On Sunday, I returned from a five-day trip to Greensboro to see visit with he who is known to most of my peeps on Twitter as “the BFF.” Here’s us, goofing in an appropriately blurred manner at the local Krispy Kreme:

me & the BFF

We go back as far as our time in the collective primordial soupcan, I’m pretty sure. He’s the Hansel to my Gretel in our respective (wildly) dysfunctional family narratives. (Or sometimes he’s Gretel and I’m Hansel. We’re versatile like that.) We went to high school together for a few years, before (in a story that would take far too long to explain here) I impersonated a social worker on his behalf, leading to my doing a fake interview of his family, in order to establish his fitness and stability to enter into a student exchange program - in freakin’ Egypt, because his main issue was getting as far as possible from his family no matter what that took. And it was hard - so hard - to see him go; to help him go, even - but I knew we’d continue to cross paths.

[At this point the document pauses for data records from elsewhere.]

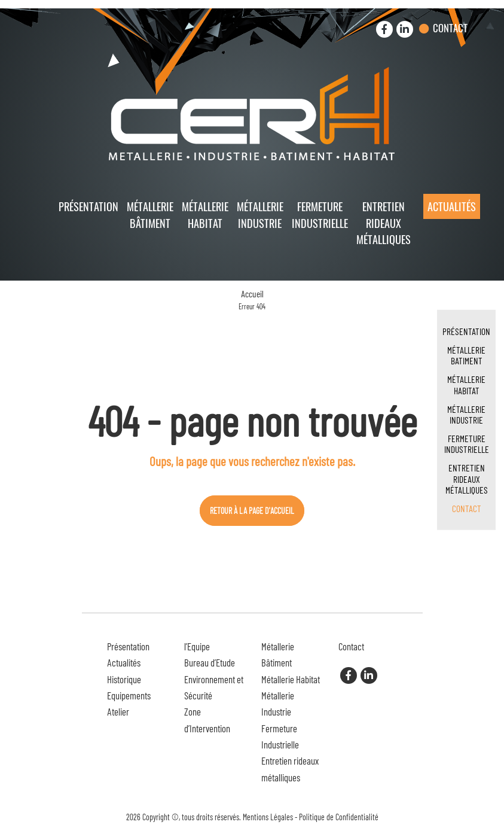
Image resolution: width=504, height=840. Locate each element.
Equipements (129, 695)
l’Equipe (197, 646)
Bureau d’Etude (209, 662)
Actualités (451, 206)
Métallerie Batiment (466, 355)
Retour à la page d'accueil (252, 510)
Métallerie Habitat (205, 214)
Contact (450, 28)
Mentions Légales (268, 817)
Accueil (252, 294)
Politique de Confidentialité (338, 817)
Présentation (88, 206)
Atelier (118, 711)
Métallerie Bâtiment (150, 214)
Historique (124, 679)
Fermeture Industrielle (320, 214)
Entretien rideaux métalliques (383, 223)
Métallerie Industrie (260, 214)
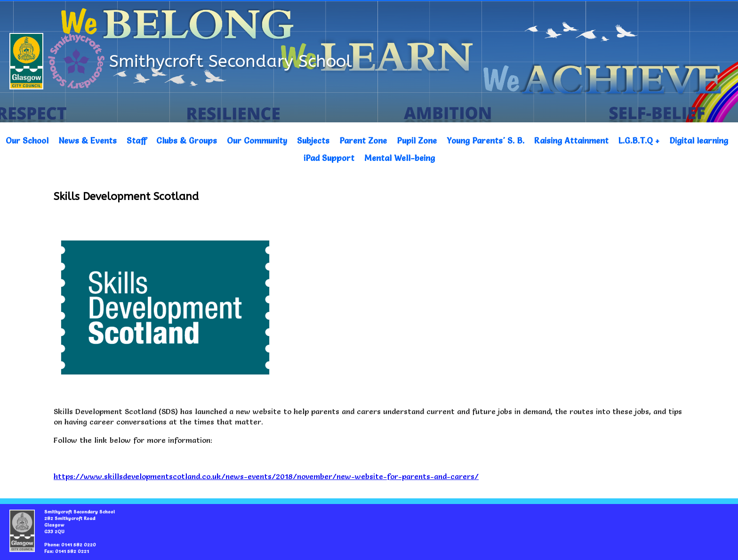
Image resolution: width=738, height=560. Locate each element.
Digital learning (698, 140)
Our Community (257, 140)
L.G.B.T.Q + (639, 140)
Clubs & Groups (186, 140)
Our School (27, 140)
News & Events (88, 140)
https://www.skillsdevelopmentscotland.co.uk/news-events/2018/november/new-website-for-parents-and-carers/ (266, 476)
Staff (136, 140)
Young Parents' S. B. (485, 140)
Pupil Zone (417, 140)
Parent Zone (363, 140)
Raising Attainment (571, 140)
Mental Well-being (400, 158)
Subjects (313, 140)
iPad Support (329, 158)
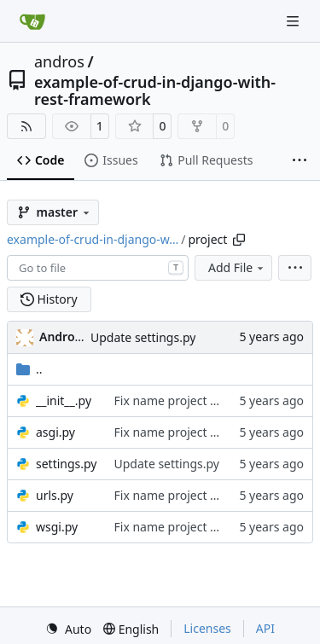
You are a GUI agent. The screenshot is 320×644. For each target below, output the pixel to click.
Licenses (207, 628)
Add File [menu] (237, 267)
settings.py (67, 463)
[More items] (300, 161)
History (49, 299)
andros (59, 61)
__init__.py (63, 400)
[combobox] (97, 268)
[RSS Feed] (26, 126)
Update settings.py (143, 337)
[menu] (294, 268)
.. (29, 368)
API (265, 628)
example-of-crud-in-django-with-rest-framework (154, 90)
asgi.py (55, 432)
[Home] (32, 21)
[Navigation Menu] (294, 20)
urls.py (55, 495)
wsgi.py (56, 526)
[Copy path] (239, 240)
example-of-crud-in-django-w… (92, 239)
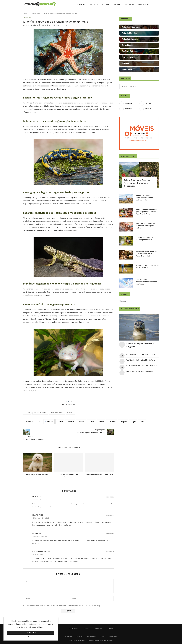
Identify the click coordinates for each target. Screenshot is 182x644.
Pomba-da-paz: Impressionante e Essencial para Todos (146, 282)
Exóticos (118, 4)
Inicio (25, 14)
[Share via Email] (142, 422)
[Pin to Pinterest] (70, 422)
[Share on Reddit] (101, 422)
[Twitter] (149, 104)
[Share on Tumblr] (91, 422)
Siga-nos (123, 301)
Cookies (102, 637)
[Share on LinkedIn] (81, 422)
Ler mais (31, 637)
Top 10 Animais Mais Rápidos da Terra (141, 360)
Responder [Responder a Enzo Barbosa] (110, 497)
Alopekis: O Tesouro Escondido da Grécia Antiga (147, 266)
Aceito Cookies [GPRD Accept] (31, 632)
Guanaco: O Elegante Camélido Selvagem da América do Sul (144, 198)
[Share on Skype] (133, 422)
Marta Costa (34, 25)
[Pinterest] (129, 109)
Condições (113, 637)
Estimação (81, 4)
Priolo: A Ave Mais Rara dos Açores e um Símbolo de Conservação (137, 183)
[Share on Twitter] (60, 422)
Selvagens (94, 4)
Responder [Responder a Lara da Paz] (110, 534)
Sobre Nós (79, 637)
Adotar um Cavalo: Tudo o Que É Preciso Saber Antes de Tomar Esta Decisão (147, 254)
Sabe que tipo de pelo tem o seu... (37, 475)
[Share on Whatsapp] (112, 422)
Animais (27, 413)
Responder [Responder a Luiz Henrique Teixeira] (110, 552)
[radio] (65, 400)
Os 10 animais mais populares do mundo (142, 366)
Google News (109, 641)
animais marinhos (40, 413)
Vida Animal (130, 4)
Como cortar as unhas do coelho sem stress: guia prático (145, 226)
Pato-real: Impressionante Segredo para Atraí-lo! (145, 238)
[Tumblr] (149, 109)
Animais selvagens (57, 413)
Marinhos (106, 4)
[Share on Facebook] (49, 422)
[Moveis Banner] (139, 133)
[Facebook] (129, 104)
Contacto (69, 637)
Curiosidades (144, 4)
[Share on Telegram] (123, 422)
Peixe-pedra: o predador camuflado (140, 371)
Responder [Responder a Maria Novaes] (110, 515)
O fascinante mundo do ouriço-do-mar (141, 354)
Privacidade (92, 637)
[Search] (158, 4)
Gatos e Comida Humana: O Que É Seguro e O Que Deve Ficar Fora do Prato (146, 212)
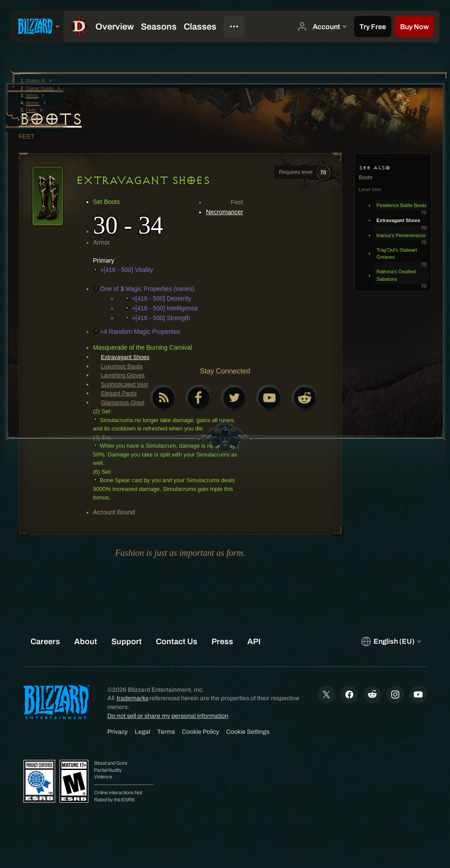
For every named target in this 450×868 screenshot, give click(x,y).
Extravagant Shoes (125, 357)
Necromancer (224, 212)
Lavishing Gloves (123, 375)
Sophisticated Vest (125, 384)
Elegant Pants (119, 393)
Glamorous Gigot (123, 402)
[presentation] (37, 26)
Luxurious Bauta (122, 366)
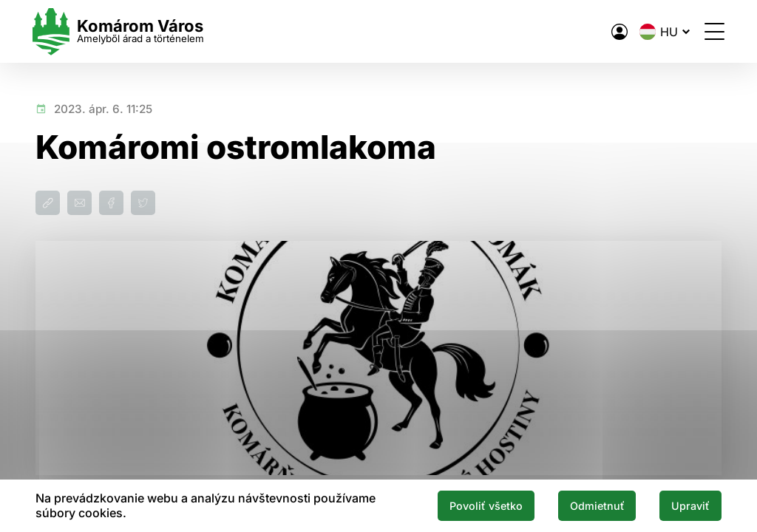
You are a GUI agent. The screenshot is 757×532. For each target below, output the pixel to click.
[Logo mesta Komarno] (121, 31)
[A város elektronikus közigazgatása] (617, 32)
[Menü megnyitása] (711, 31)
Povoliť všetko (482, 505)
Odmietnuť (594, 505)
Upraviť (690, 505)
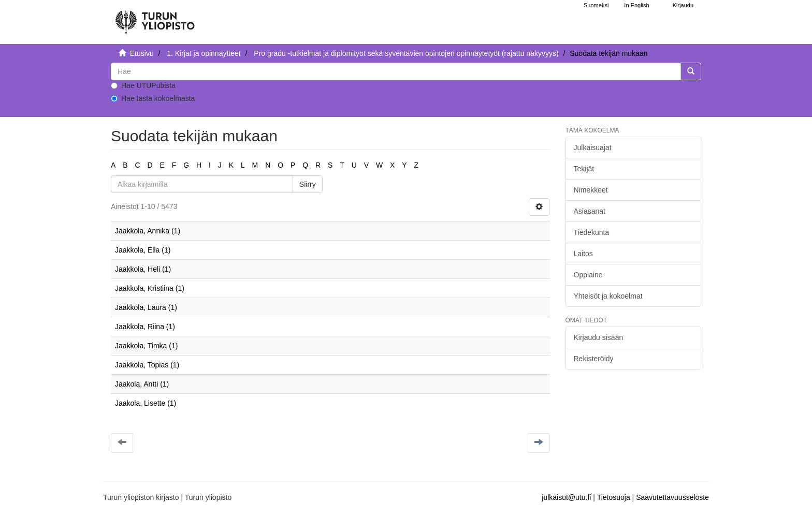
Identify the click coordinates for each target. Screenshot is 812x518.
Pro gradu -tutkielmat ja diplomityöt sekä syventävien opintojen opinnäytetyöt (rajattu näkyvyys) (406, 53)
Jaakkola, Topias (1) (147, 365)
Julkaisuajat (592, 147)
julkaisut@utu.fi (566, 497)
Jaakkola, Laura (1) (146, 307)
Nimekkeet (591, 190)
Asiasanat (589, 211)
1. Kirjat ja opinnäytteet (204, 53)
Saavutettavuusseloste (672, 497)
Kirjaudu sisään (599, 337)
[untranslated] (396, 71)
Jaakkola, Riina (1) (145, 327)
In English (636, 5)
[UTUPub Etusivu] (155, 18)
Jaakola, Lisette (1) (146, 403)
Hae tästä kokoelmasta (153, 98)
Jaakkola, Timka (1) (146, 346)
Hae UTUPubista (143, 85)
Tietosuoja (614, 497)
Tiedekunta (591, 232)
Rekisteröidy (593, 359)
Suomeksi (596, 5)
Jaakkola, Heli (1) (143, 269)
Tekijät (584, 169)
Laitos (583, 254)
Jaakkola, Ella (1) (142, 250)
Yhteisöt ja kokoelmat (608, 296)
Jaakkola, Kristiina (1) (150, 288)
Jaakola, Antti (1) (142, 384)
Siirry (308, 184)
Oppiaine (588, 275)
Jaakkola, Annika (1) (148, 231)
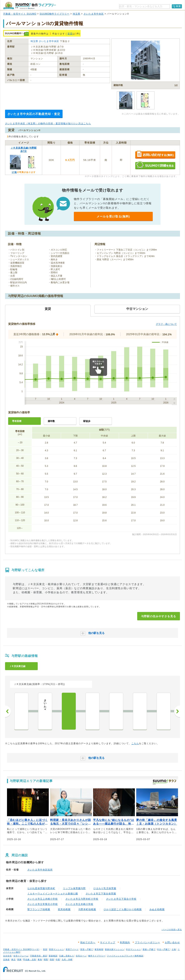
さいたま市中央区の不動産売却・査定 (34, 114)
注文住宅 (7, 956)
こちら (135, 743)
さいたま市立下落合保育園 (101, 894)
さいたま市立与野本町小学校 (82, 899)
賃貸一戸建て (87, 949)
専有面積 (17, 421)
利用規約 (125, 942)
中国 (58, 959)
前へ (8, 711)
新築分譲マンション (114, 949)
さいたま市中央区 (93, 14)
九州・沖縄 (67, 959)
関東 (19, 959)
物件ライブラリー (96, 956)
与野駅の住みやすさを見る (158, 616)
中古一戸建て (163, 949)
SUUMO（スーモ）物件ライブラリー (29, 5)
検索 (178, 6)
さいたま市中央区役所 (40, 870)
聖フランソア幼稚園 (39, 909)
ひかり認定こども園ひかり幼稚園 (123, 909)
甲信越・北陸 (30, 959)
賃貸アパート (72, 949)
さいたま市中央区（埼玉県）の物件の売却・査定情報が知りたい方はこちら (48, 123)
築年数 (51, 421)
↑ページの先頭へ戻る (172, 929)
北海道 (6, 959)
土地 (174, 949)
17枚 (14, 172)
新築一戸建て (149, 949)
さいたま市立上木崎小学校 (43, 899)
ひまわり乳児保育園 (105, 888)
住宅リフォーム (21, 956)
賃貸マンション (56, 949)
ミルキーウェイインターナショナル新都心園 (52, 894)
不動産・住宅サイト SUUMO (20, 14)
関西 (46, 959)
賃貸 (70, 33)
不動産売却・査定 (38, 956)
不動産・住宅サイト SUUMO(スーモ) (21, 949)
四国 (52, 959)
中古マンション (133, 949)
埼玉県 (76, 14)
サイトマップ (108, 942)
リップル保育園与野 (74, 888)
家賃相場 (99, 949)
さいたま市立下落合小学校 (121, 899)
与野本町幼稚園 (87, 909)
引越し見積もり (66, 956)
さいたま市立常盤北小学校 (43, 904)
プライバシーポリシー (147, 942)
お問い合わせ (172, 942)
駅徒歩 (87, 421)
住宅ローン (81, 956)
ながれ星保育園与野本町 (41, 888)
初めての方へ (88, 942)
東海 (40, 959)
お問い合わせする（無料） (155, 155)
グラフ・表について (166, 324)
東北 (13, 959)
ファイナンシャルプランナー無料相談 (125, 956)
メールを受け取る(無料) (113, 216)
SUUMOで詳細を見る (155, 165)
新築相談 (53, 956)
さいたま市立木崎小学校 (79, 904)
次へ (177, 711)
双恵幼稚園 (64, 909)
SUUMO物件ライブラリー (54, 14)
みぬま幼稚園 (157, 909)
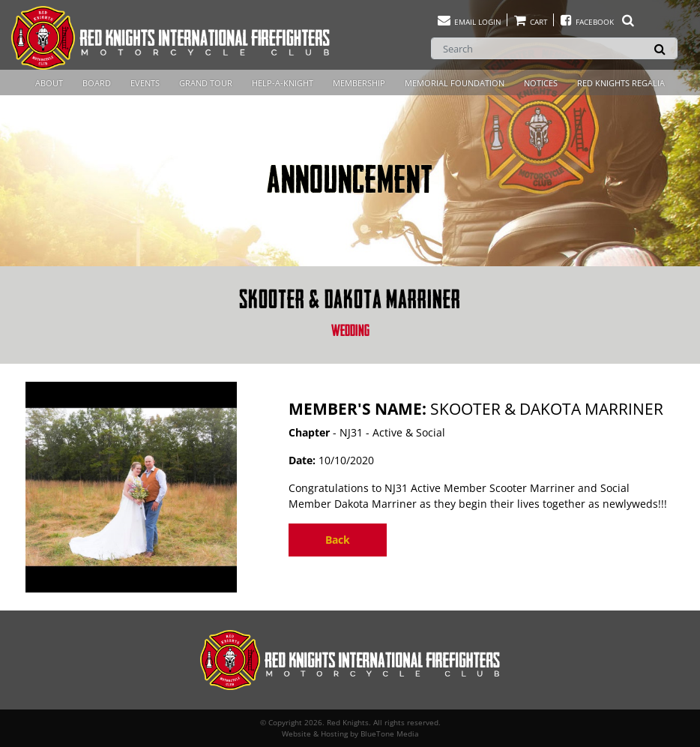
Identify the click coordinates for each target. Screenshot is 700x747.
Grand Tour (205, 82)
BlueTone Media (390, 734)
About (49, 82)
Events (145, 82)
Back (337, 539)
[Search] (554, 48)
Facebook (597, 22)
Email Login (468, 22)
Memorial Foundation (454, 82)
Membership (359, 82)
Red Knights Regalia (621, 82)
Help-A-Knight (283, 82)
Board (97, 82)
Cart (530, 22)
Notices (540, 82)
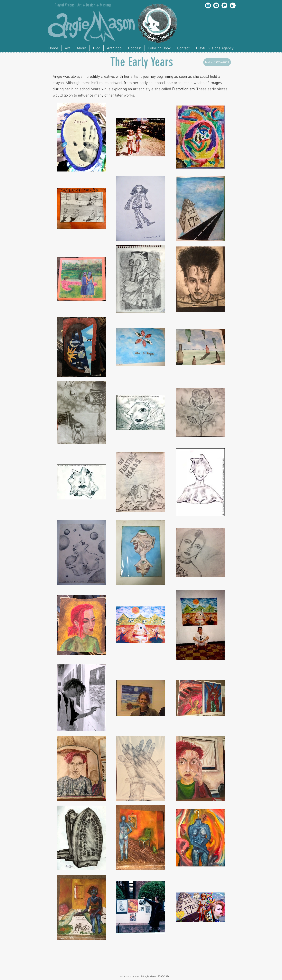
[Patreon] (224, 5)
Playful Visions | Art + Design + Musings (83, 5)
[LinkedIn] (233, 5)
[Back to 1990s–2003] (217, 62)
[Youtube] (216, 5)
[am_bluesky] (208, 5)
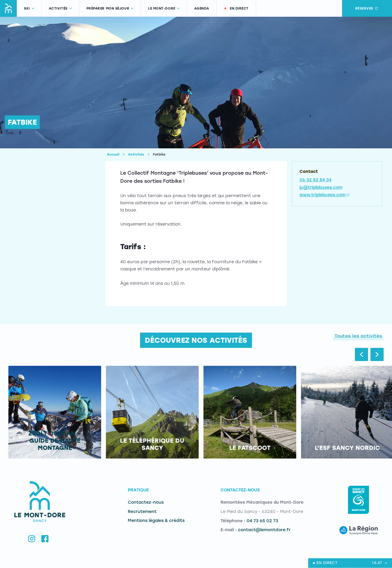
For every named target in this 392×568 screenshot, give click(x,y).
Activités (60, 8)
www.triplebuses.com (325, 195)
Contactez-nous (146, 502)
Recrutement (142, 511)
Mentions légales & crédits (156, 520)
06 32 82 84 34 (315, 180)
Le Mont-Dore (164, 8)
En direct (235, 8)
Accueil (113, 154)
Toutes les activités (358, 336)
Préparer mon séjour (110, 8)
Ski (29, 8)
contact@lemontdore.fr (264, 530)
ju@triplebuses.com (321, 187)
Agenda (202, 8)
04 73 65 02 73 (262, 521)
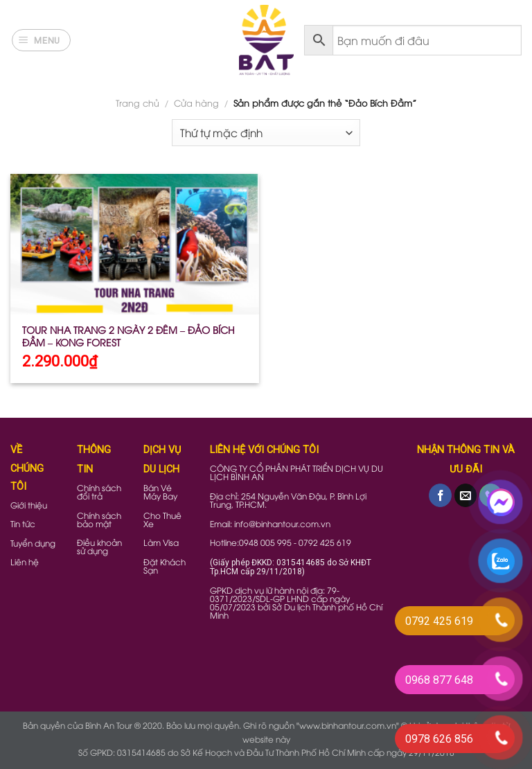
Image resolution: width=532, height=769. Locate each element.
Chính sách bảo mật (99, 519)
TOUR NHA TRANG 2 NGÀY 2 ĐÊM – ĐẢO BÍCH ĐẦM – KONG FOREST (128, 336)
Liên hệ (24, 561)
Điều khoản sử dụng (99, 546)
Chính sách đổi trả (99, 491)
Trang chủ (137, 103)
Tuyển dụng (33, 542)
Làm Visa (161, 542)
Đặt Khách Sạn (164, 565)
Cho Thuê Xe (162, 519)
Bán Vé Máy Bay (160, 491)
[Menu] (42, 40)
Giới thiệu (28, 504)
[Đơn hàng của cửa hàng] (266, 132)
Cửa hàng (196, 103)
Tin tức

And so we have, ever since our time together in the mid-eighties on the North Shore of Kauai. He’d be living in Florida or Georgia or North Carolina or Alabama while I’d be living in Washington State or New York or Minnesota or Virginia and we would find each other again, and catch up on all the mad chaos of our times apart.

I love him to pieces. He’s both the brother and the sister I never had. And because, now that I’m back in Richmond, and already miss him something terrible, I thought I’d posta compendium of past BFF-related tweets, for those who appreciate that sort of thing (what? There are some).

The usual guiding premise of my trips to Greensboro is that we will write. And we do write! But sometimes we also act like silly kids:

  • Extracting chapter titles for work in progress from past tweets. (To BFF: “See? I TOLD you there was a literary justification for Twitter.”) (link)
  • BFF now actively sabotaging me. Sends email w/ (blessedly un-twitterable) graphic w/ slogan at bottom (as it were): “Ass: The Other Vagina.” (link)
  • BFF thinks his Chewbaca impressions (& threatening to show me pictures of foreskin) is going to help me write. Seriously. GOING TO KILL HIM. (link)
  • BFF has adopted my fave exhortation (via @jagosaurus), “Sweet Sparkly Jesus!” In return, he enriches my vocab w/ phrases like “donut puncher” (link)
  • Trying to convince BFF that since, when we were teenagers, I credibly impersonated a social worker on his behalf, I can now act as his agent. (link)
  • BFF, as Lionel Richie song plays on 80s channel: “To you this coffee’s weak, but after I drink it, my BALLS will be dancing on the ceiling!” (link)
  • BFF (suspiciously): “Are you twittering?” Me (doe-eyed): “Of course not!” (pauses) “…But I am, you know, lying.” (link)
  • BFF, indignant: “I have NOT had plastic surgery! I’ve had a minor amount of laser and chemical resurfacing.” Well okay then. (link)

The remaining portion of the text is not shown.